**Exercise goal:**
Pictures are to be left out. Return exactly the lines below from the one with "You are a computer-use" up to and including the one with "The image size is (1108, 703).".

___ Recorded information

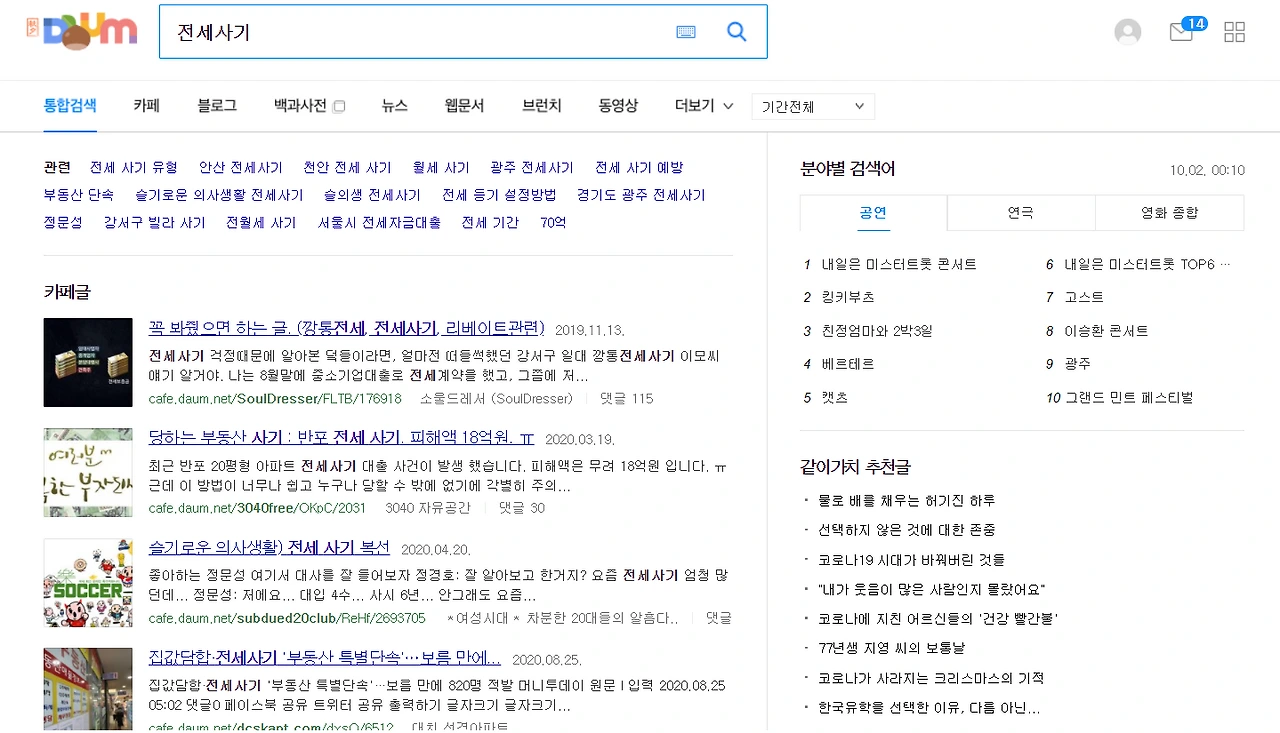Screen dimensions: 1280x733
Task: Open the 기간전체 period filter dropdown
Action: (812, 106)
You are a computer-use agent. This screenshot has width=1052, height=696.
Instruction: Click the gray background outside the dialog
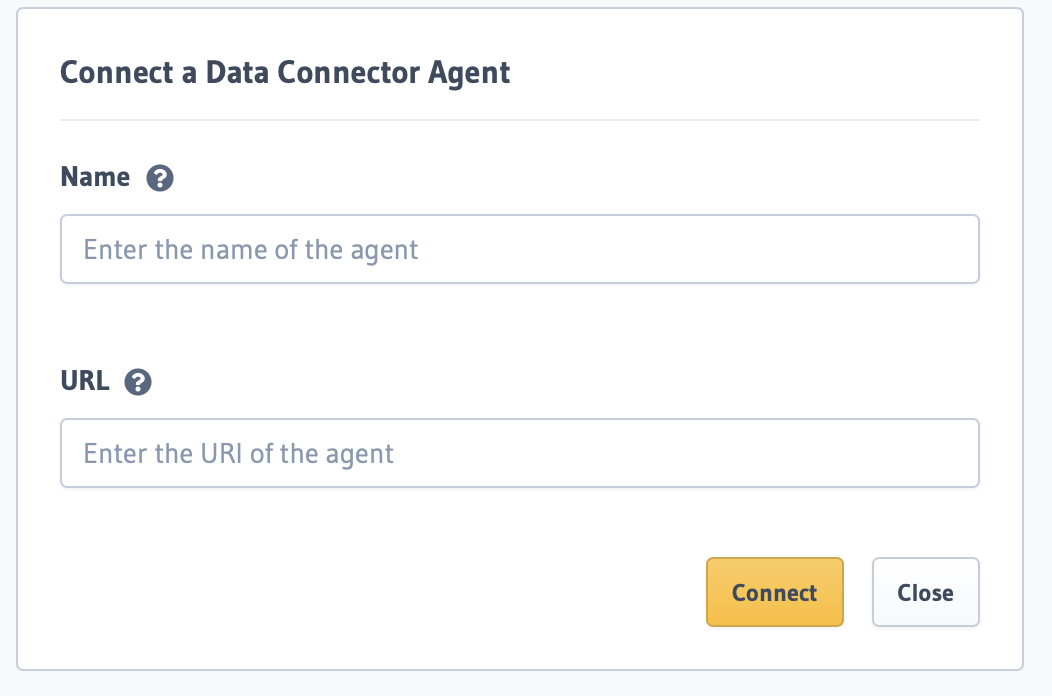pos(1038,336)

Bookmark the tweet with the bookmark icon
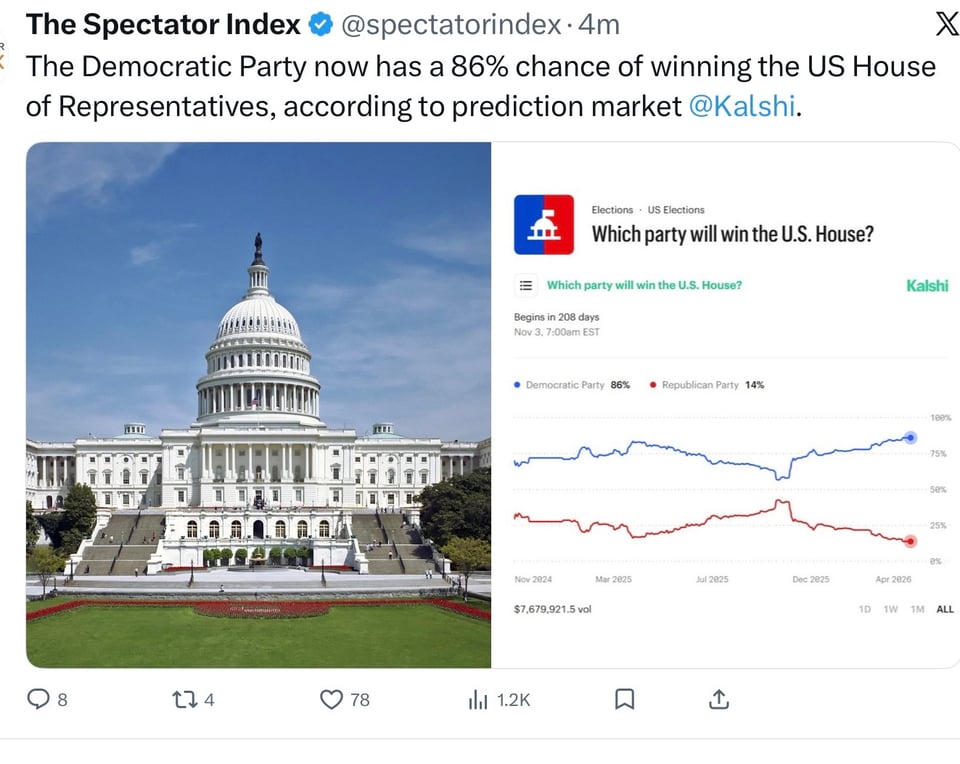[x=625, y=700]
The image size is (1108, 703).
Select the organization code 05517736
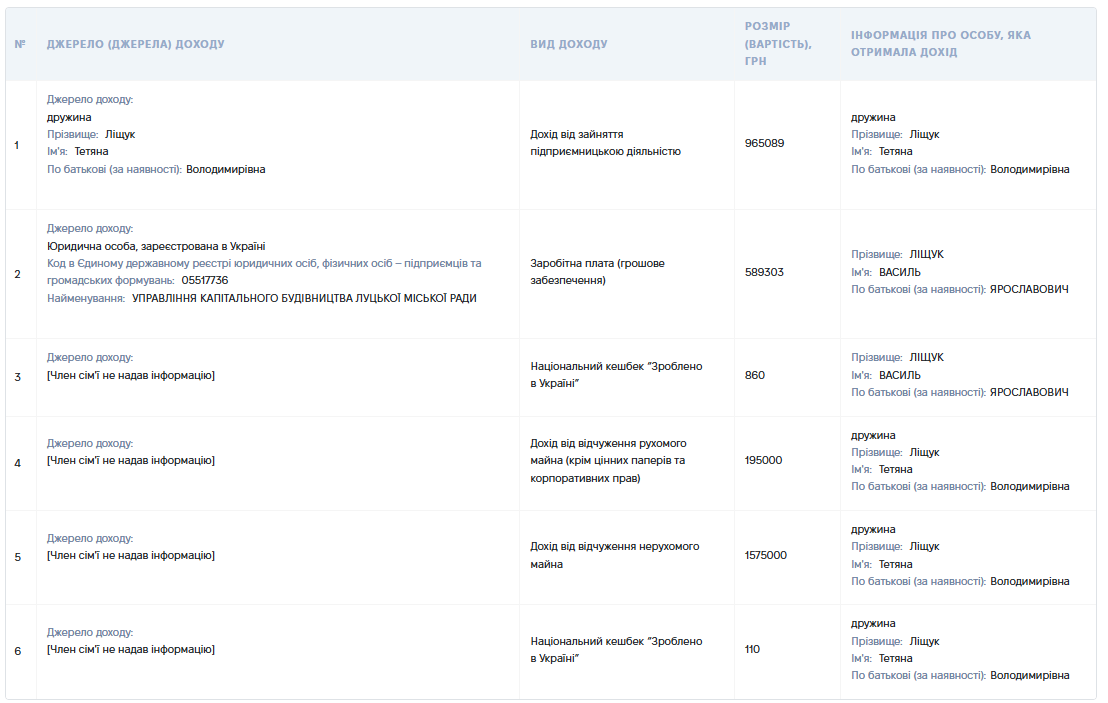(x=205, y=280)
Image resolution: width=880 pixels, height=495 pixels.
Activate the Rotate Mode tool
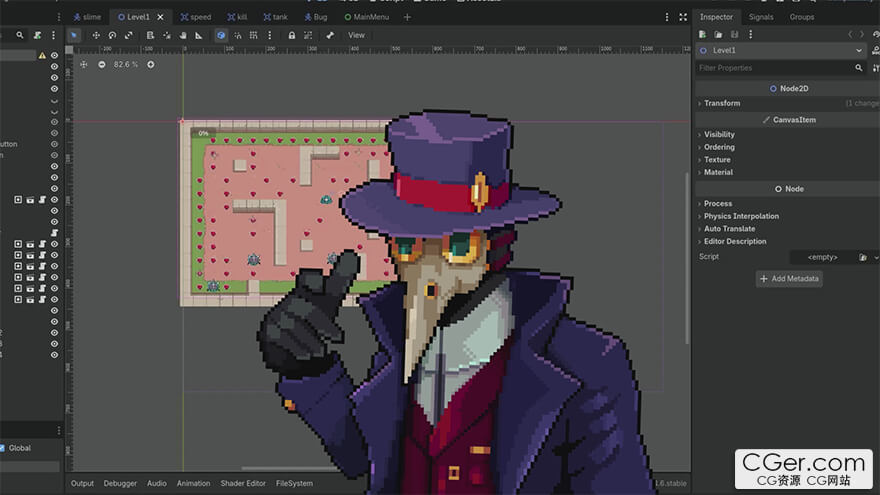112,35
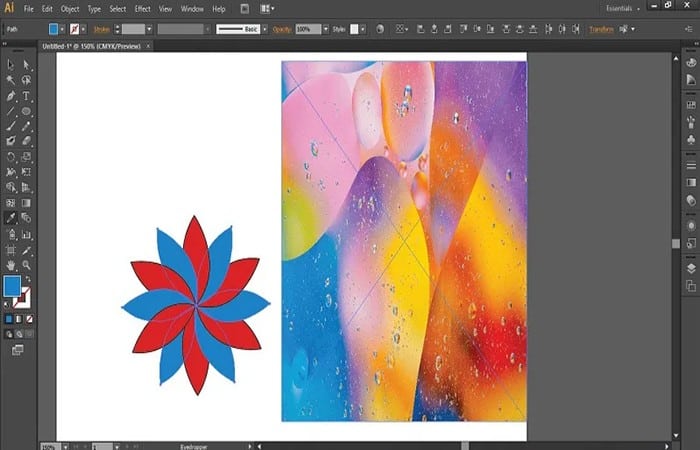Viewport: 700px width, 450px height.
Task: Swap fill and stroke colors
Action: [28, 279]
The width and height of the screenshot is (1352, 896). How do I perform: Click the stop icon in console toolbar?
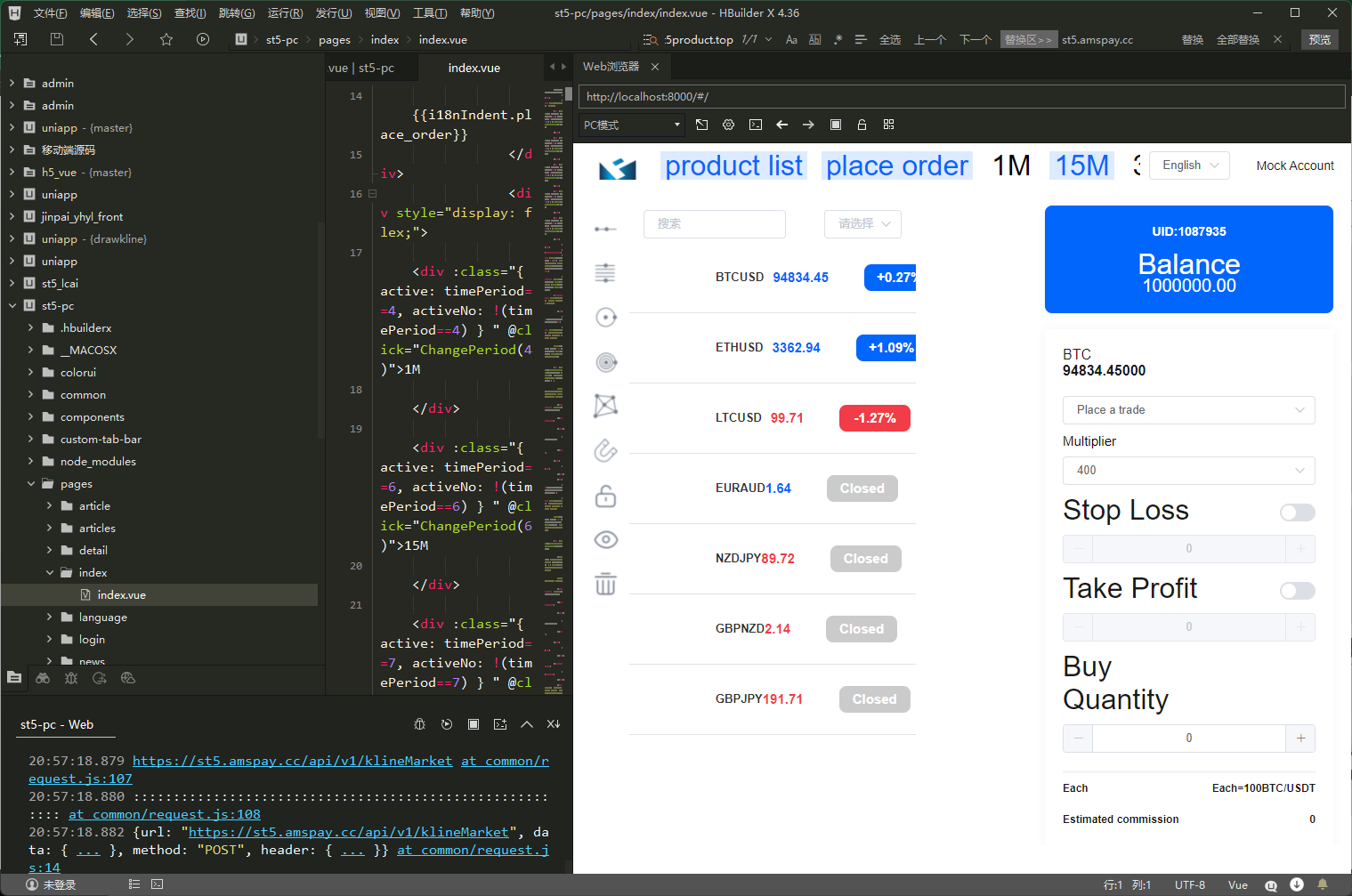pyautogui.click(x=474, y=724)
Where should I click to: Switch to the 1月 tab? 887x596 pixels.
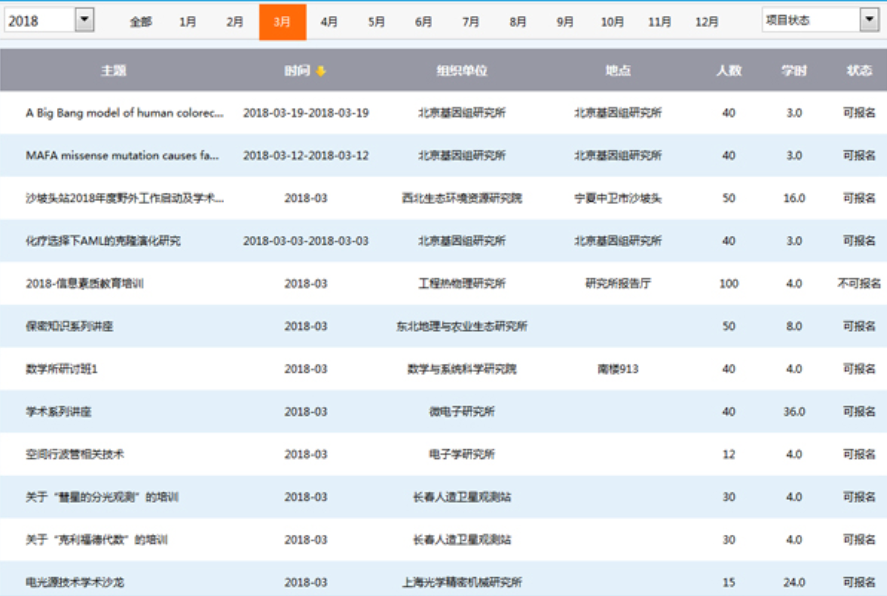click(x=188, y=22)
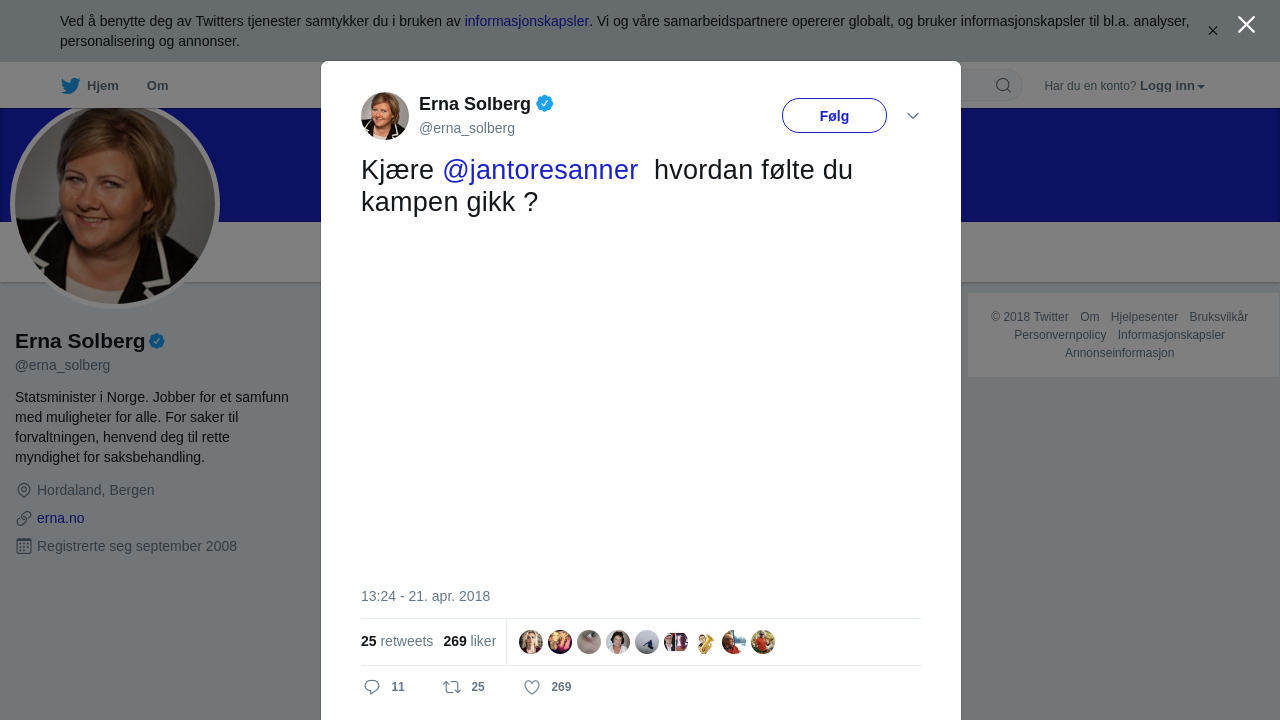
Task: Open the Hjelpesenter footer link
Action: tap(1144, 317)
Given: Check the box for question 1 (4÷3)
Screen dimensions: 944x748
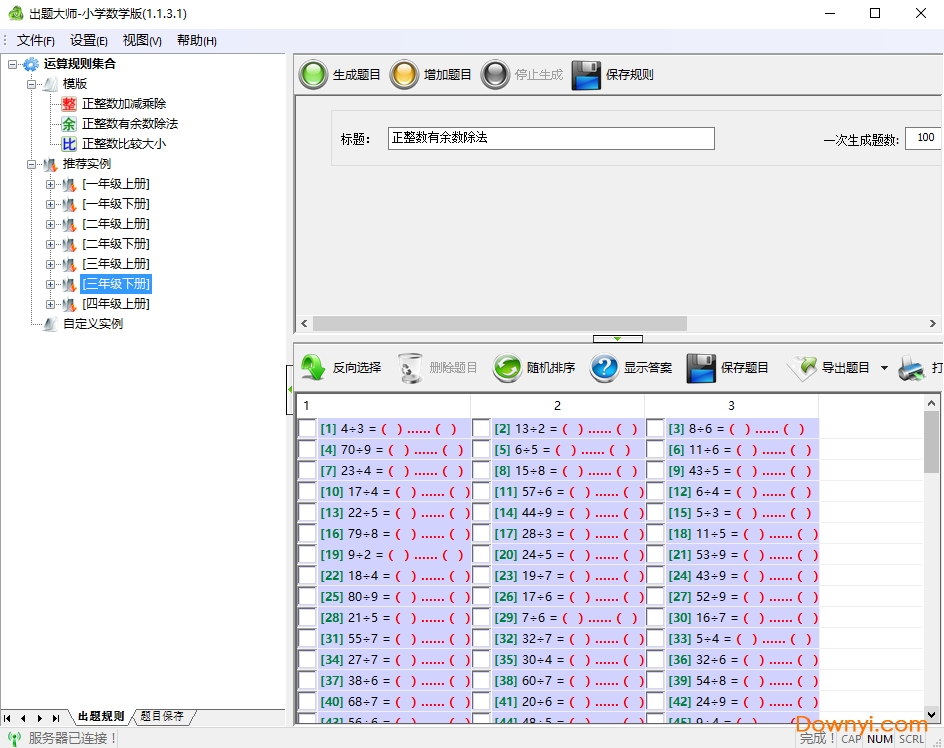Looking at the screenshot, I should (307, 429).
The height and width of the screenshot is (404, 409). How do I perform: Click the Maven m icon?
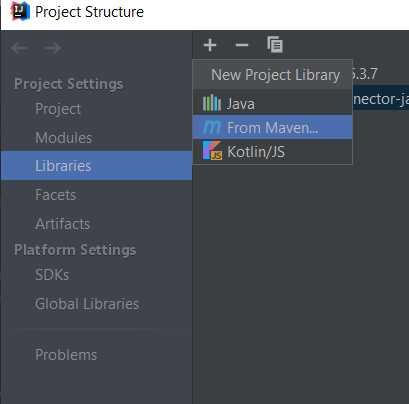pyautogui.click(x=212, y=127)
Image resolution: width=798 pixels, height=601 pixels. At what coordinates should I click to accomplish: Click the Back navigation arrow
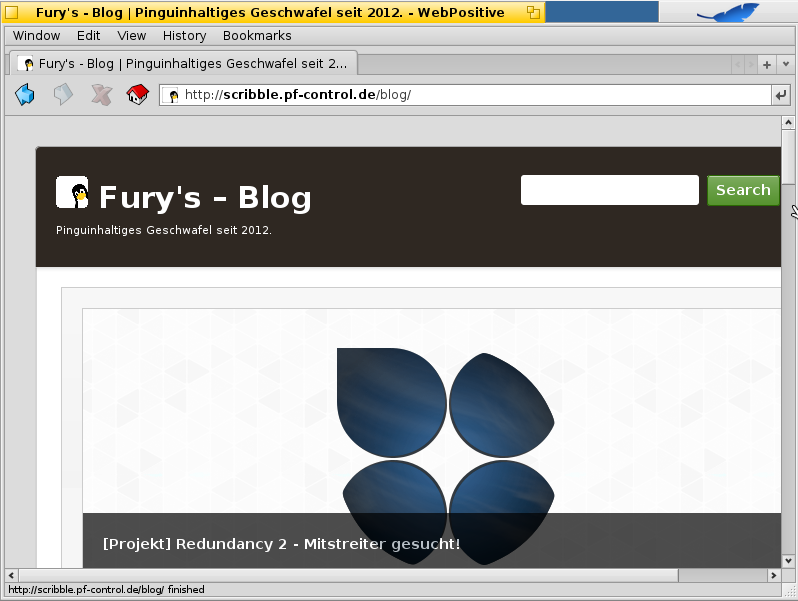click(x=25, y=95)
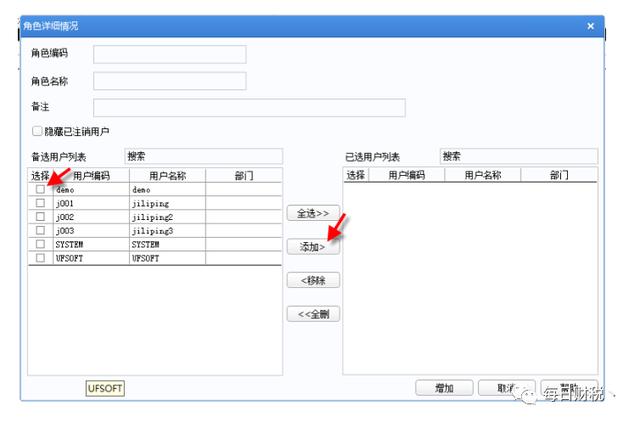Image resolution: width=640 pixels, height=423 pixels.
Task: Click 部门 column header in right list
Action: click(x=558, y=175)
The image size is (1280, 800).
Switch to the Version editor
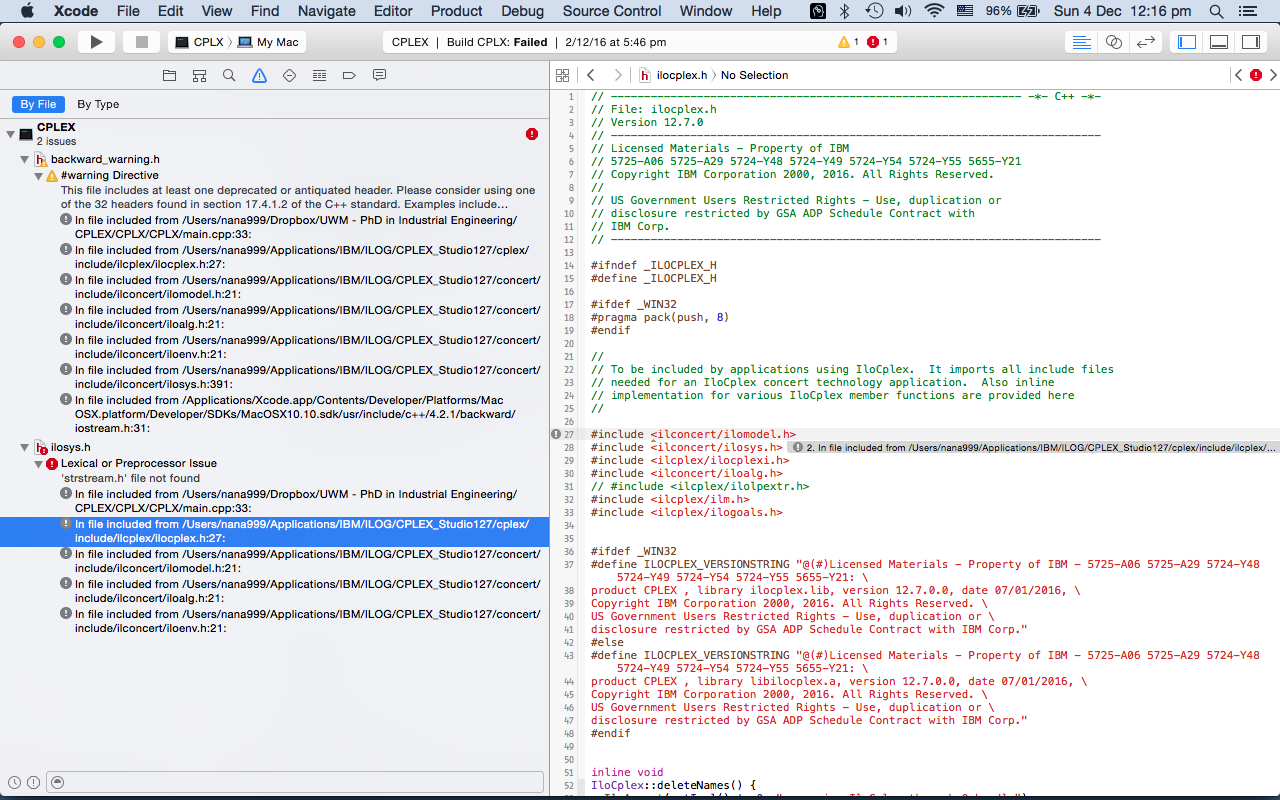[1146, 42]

______

**Task output:**
You are a computer-use agent. This screenshot has width=1052, height=696.
Instruction: Click the gray background outside the dialog
pos(1038,336)

Bookmark the tweet with the bookmark icon
[x=625, y=700]
The image size is (1108, 703).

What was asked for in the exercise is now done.